▶ **TASK OBJECTIVE**: Reproduce only the lines that begin at the line with "Task: Open options" and run to the end of the entries; omit every picture.

▶ **DATA SUPPLIED**:
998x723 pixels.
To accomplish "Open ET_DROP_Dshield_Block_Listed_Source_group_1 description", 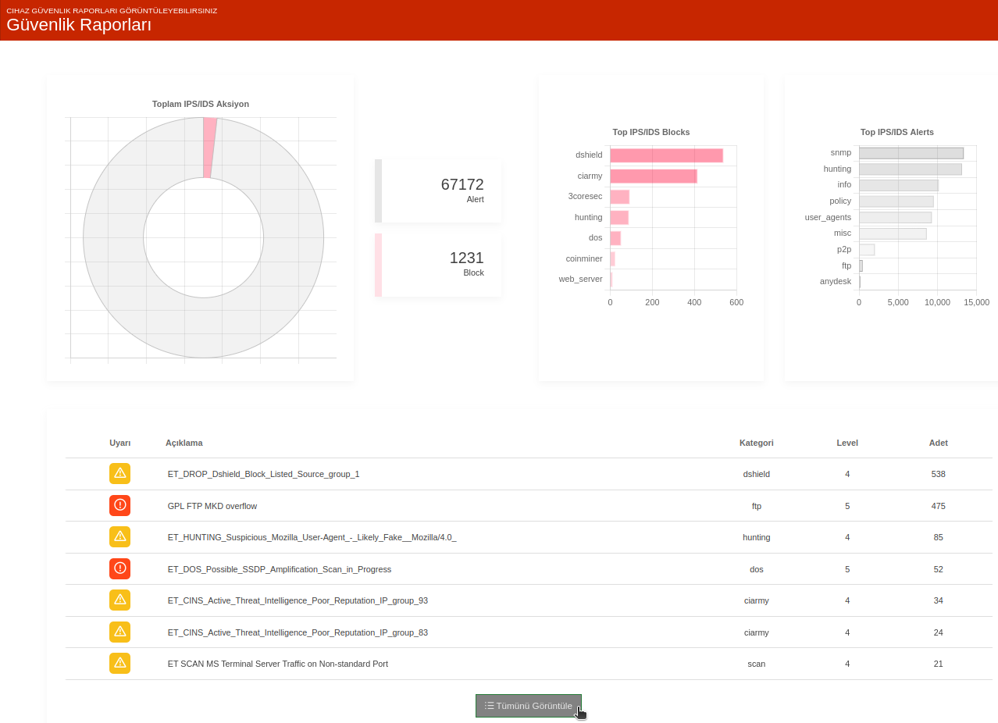I will (x=263, y=474).
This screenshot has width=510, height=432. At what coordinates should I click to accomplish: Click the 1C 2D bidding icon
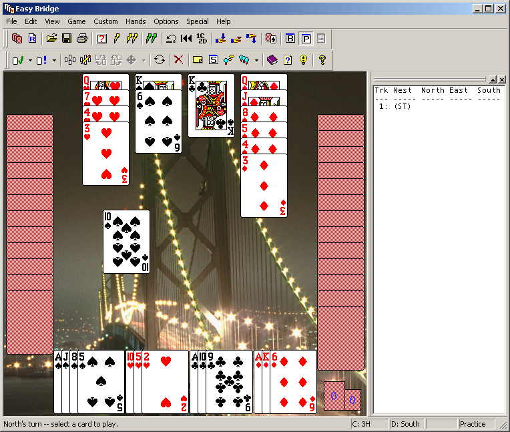click(202, 39)
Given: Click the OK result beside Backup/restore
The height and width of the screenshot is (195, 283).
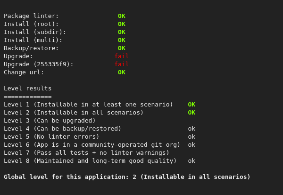Looking at the screenshot, I should tap(121, 48).
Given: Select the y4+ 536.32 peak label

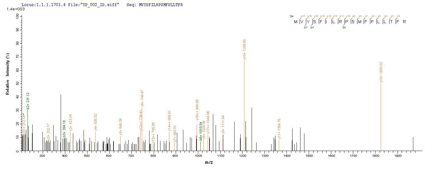Looking at the screenshot, I should (96, 122).
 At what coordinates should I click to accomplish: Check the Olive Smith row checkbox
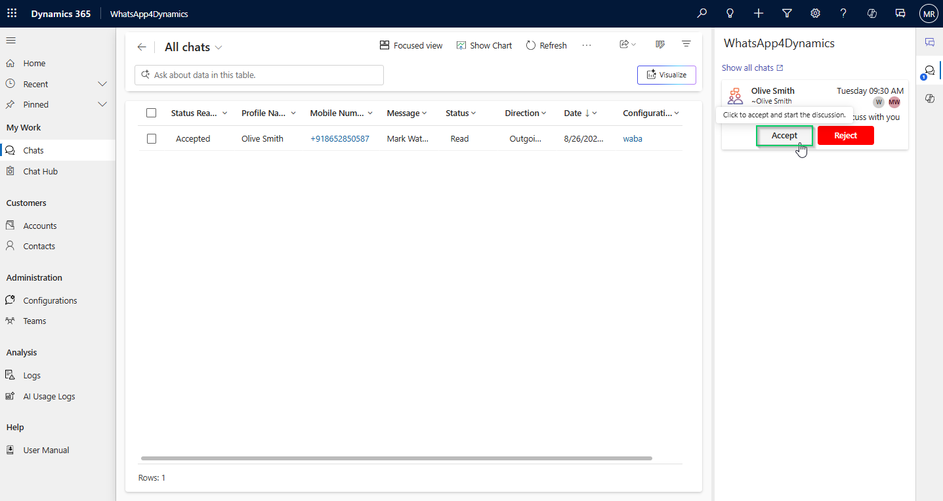point(152,139)
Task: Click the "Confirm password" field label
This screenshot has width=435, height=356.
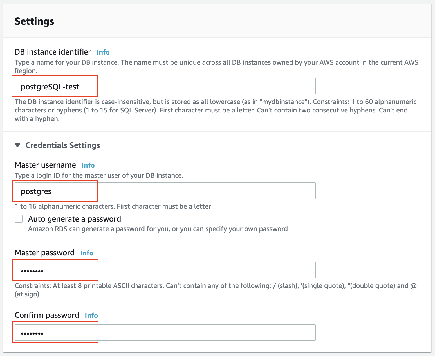Action: pyautogui.click(x=47, y=315)
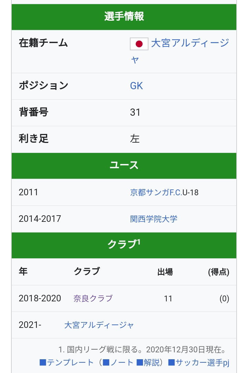This screenshot has height=373, width=248.
Task: Click the Japan flag icon
Action: pos(139,44)
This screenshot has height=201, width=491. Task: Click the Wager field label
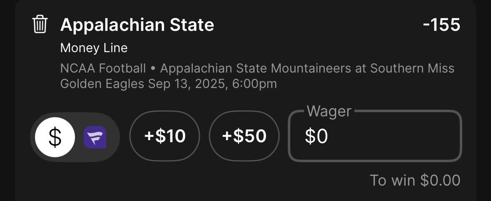[329, 112]
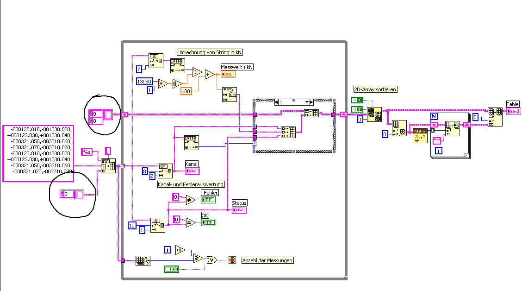Click the Absolute Value node
This screenshot has width=522, height=291.
[x=177, y=84]
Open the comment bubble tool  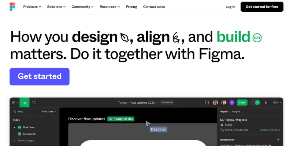[x=33, y=103]
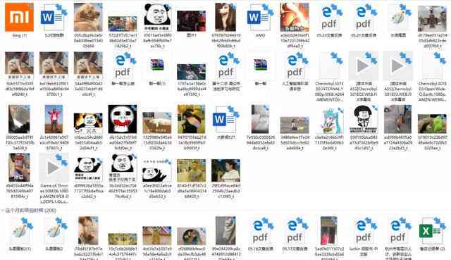The width and height of the screenshot is (451, 260).
Task: Open the Game of Thrones video file
Action: tap(54, 168)
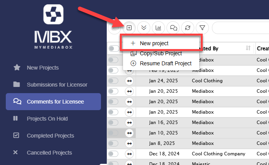
Task: Toggle the switch on the Cool Clothing Jan 24 row
Action: pyautogui.click(x=113, y=81)
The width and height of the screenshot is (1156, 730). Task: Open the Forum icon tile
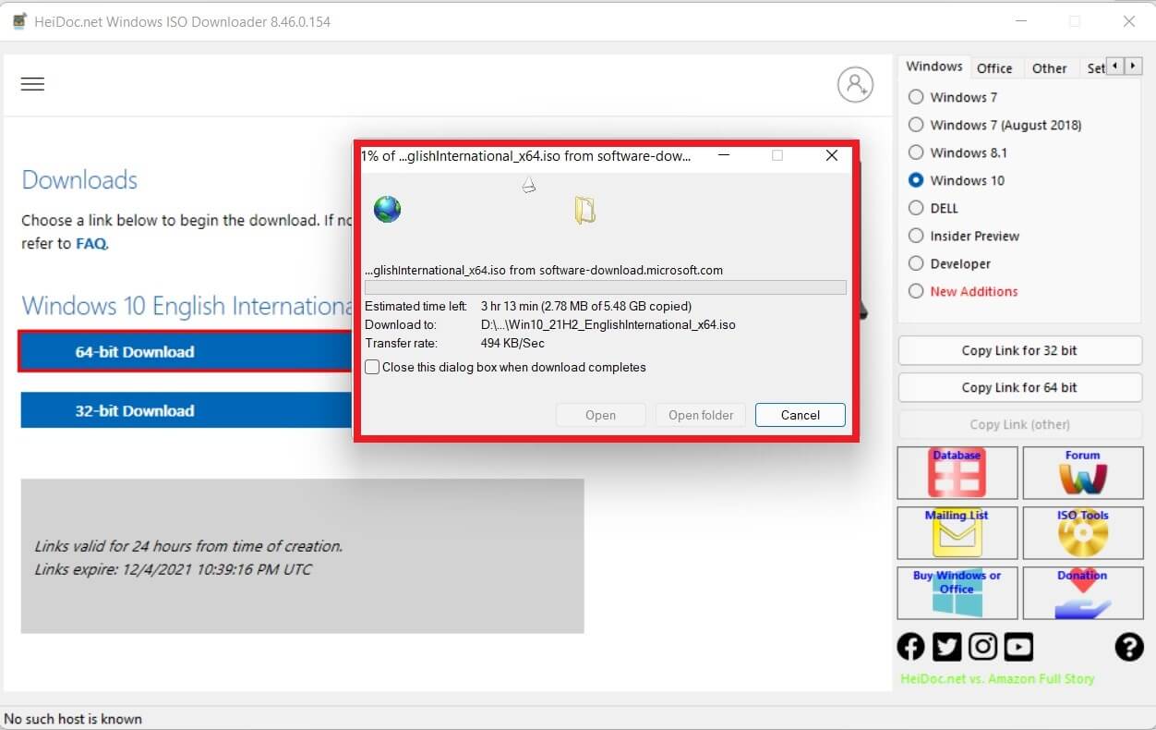(1082, 473)
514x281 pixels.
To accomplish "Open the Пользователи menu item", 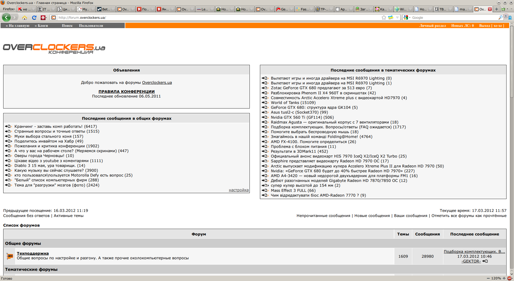I will tap(91, 26).
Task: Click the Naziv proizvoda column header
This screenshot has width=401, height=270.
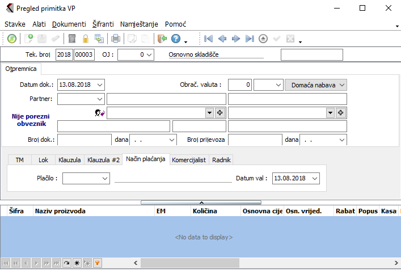Action: point(60,211)
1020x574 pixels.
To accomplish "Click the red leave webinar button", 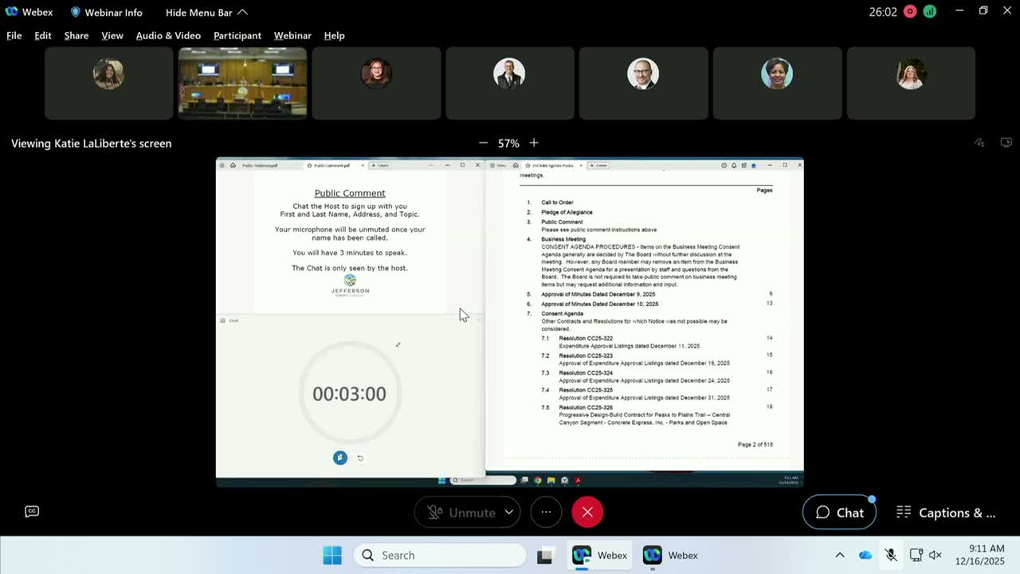I will pyautogui.click(x=587, y=513).
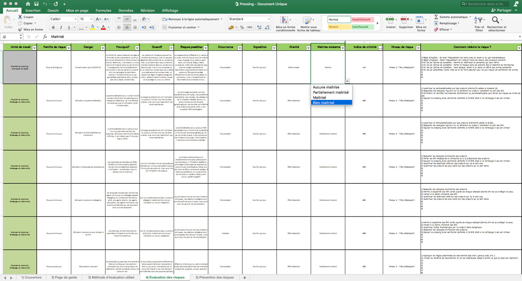Expand the Standard number format dropdown
Image resolution: width=522 pixels, height=281 pixels.
[269, 19]
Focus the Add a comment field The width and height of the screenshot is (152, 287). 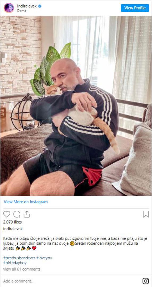[71, 281]
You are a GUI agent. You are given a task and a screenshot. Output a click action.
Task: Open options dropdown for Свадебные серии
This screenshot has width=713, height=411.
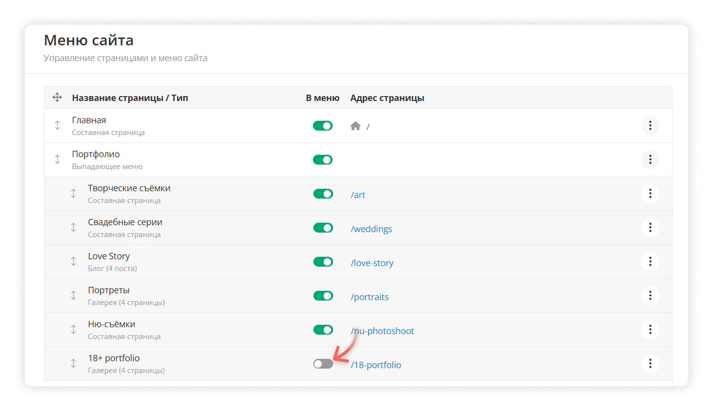pos(650,227)
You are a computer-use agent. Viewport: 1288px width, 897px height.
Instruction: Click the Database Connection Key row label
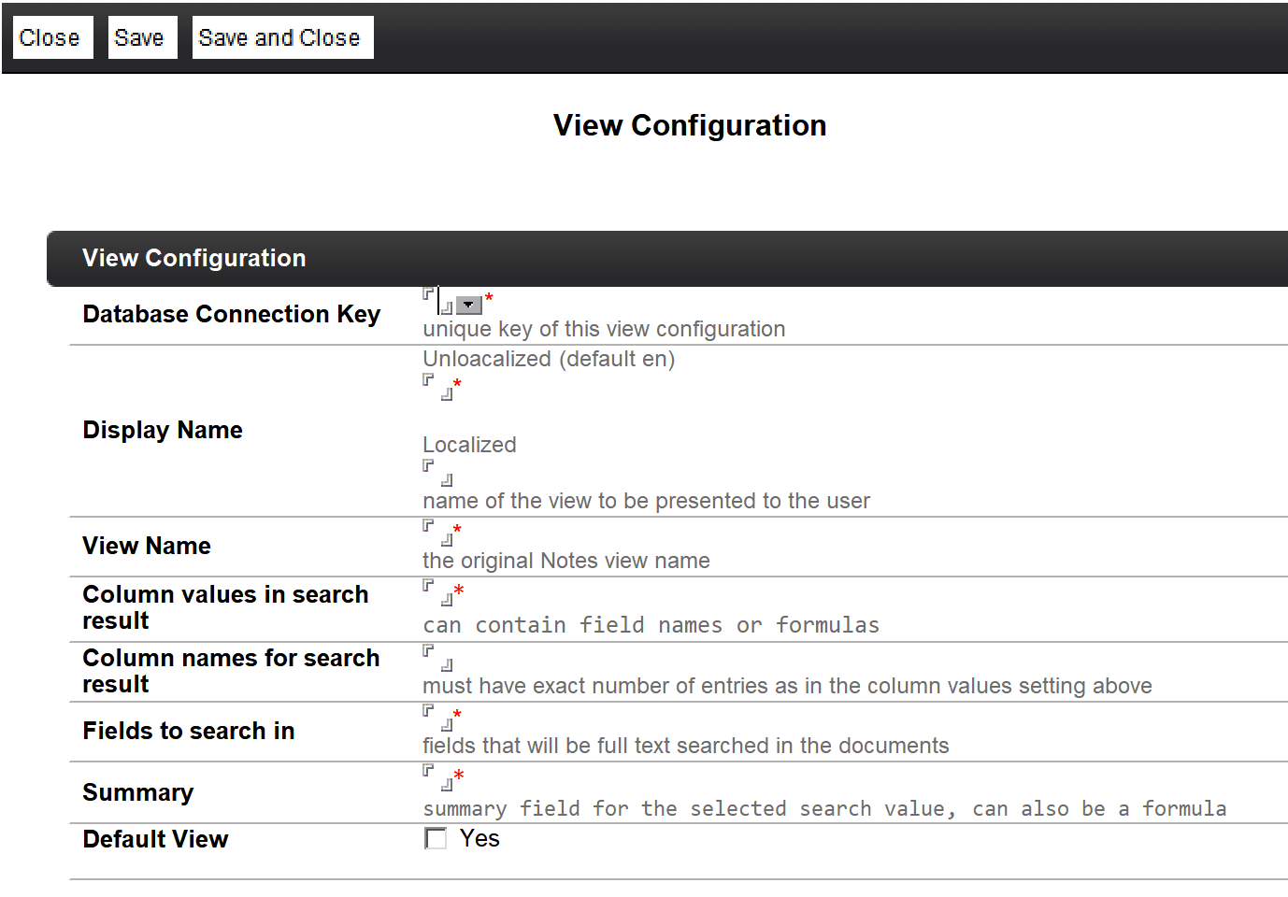coord(231,314)
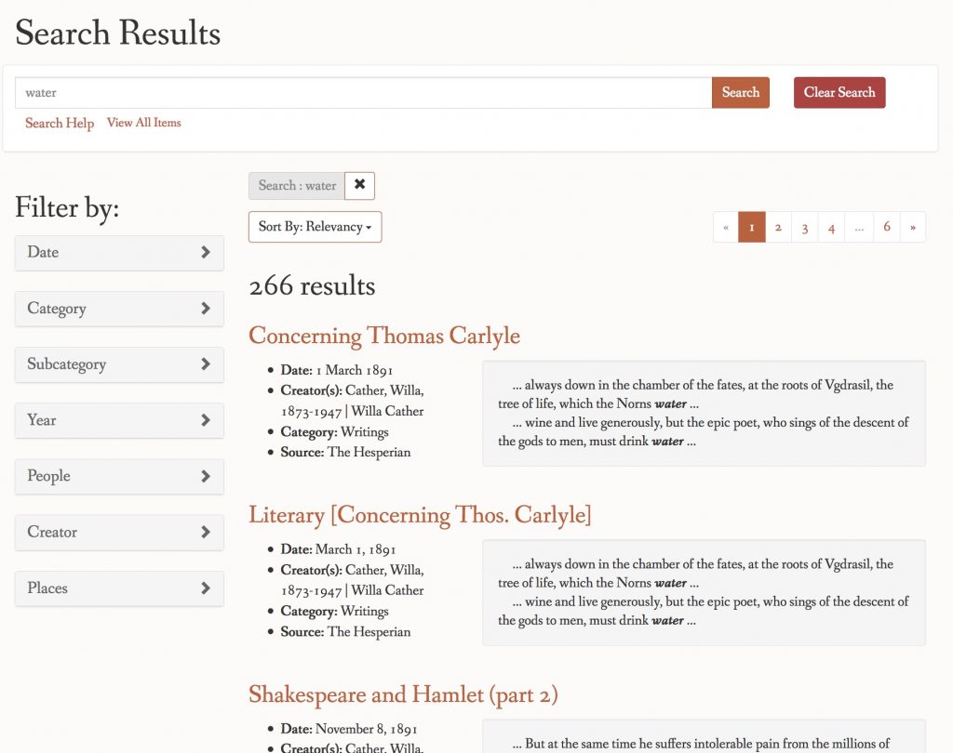The image size is (953, 753).
Task: Click into the search text field
Action: coord(363,93)
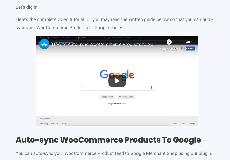
Task: Click the Settings footer link
Action: tap(191, 124)
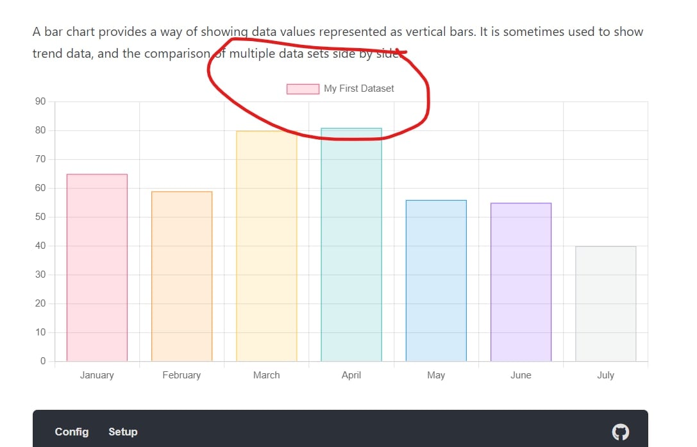Toggle the My First Dataset legend label
697x447 pixels.
pyautogui.click(x=359, y=89)
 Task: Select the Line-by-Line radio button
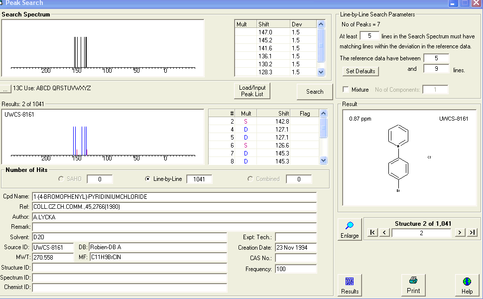tap(147, 179)
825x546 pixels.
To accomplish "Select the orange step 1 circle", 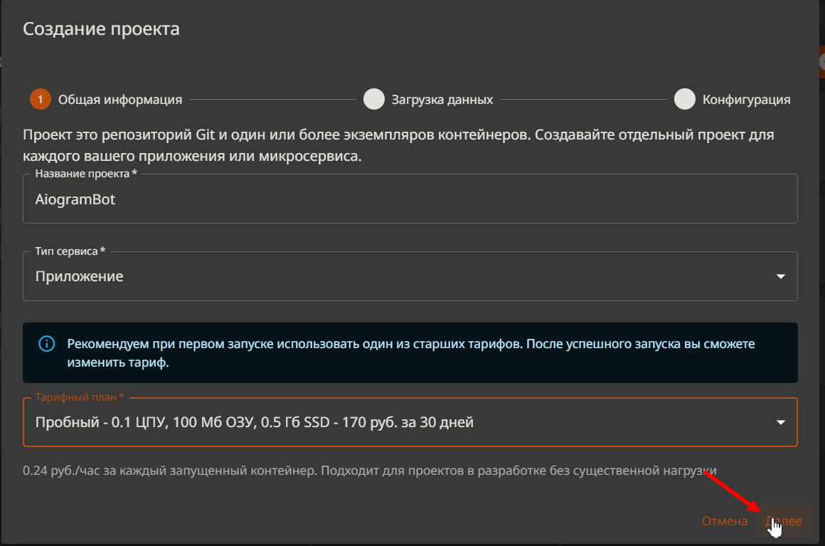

▶ **RESPONSE TO THIS TASK**:
Task: Open options dropdown for Свадебные серии
This screenshot has width=713, height=411.
pos(650,227)
You are a computer-use agent. Viewport: 1288px width, 897px height.
Instruction: Click the Database Connection Key row label
coord(231,314)
The image size is (953, 753).
Task: Click into the search text field
Action: coord(363,93)
Task: Click the Settings footer link
Action: tap(191, 124)
Toggle the My First Dataset legend label
697x447 pixels.
pyautogui.click(x=359, y=89)
 Task: Select the Line-by-Line radio button
tap(147, 179)
825x546 pixels.
To accomplish "Select the orange step 1 circle", 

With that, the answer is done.